Let’s identify the relationships a front line sales leader needs to cultivate – at a minimum:
Recruiting – source top performing reps
HR – help with performance plans and other personnel issues
BDR team / Demand Generation – generate new pipeline
Sales ops – handle reporting needs and compensation
Legal – resolve contract redlines
Executives – assist in closing a deal
After identifying “who” step two is the how. Meet with each person on your list to learn the scope of their responsibilities and current priorities. Understand the challenges they face. Agree on the best way to work together. Most importantly, get to know them as people.
Continue to pro-actively nurture these relationships. Treat people to lunch. Provide public recognition when someone delivers above the call of duty. If you detect one of your colleagues struggling, reach out and ask if they are ok.
If you encounter a problem, work with the person directly to resolve it. If this effort fails, don’t go over their head to their boss. This tactic will make the situation worse. Leverage your boss to help find a solution.
I’ve created a tool called the “Internal Relationships Map” that helps a sales leader intentionally manage relationships.
Here’s a sample below:
|Person / Title||Why are they critical to your success?||Current status of relationship (needs work, adequate, awesome)||If “needs work” what’s the plan to improve?|
|Bill – sales recruiting||Source me top performers||Awesome||
|Alex – HR||Help me deal with delicate situations||Adequate||
|Cathy – BDR MGR||Create pipeline for team||Needs work||Get my AEs to provide more guidance to the BDRs|
|Heidi – sales ops||Runs my weekly reports and monthly commissions||Needs work||Take her out for drinks and do a mea culpa for all the last minute requests|
|Meghan – Legal||Facilitates the contract legal process||Adequate||
|Mary – CRO||Provides “C-level” presence in deals to help close||Needs work||Mary is new to the company . Invite her out to met the decision makers in this quarters’s key deals.|
I utilize this tool early in the process with all my coaching clients. I’ve seen a few common themes of late 1) sales leaders initially struggle to identify who is critical to their success and 2) most people over-estimate the health of their relationships.
Getting things done internally may require pushing. It’s ok to edge on with a colleague as long as the outcome you seek is in the best interest of the company.
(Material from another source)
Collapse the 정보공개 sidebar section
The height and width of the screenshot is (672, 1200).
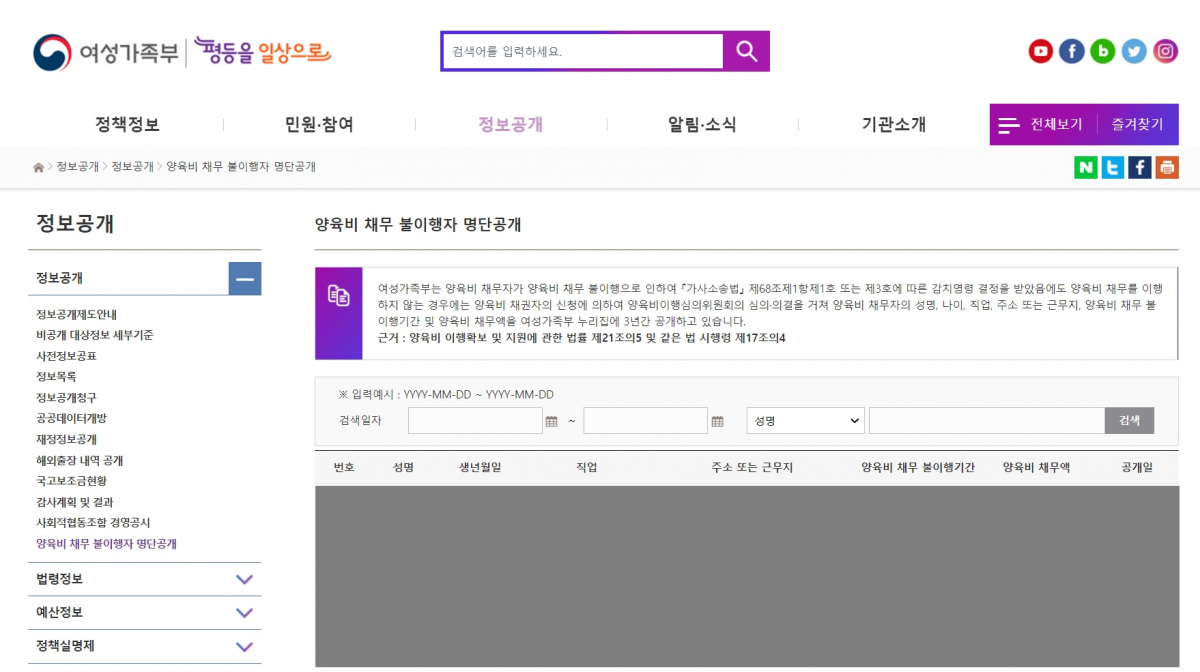pyautogui.click(x=245, y=279)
Sometimes a little tension is healthy. A map that has every relationship rated as “awesome” may indicate a sales leaders’ unwillingness to fight for what’s needed.
Nothing is static for a sales leader, especially internal relationships. I suggest monitoring on a monthly basis and taking action as needed. Make a commitment to mastering this skill – as it will become even more important as your responsibilities increase.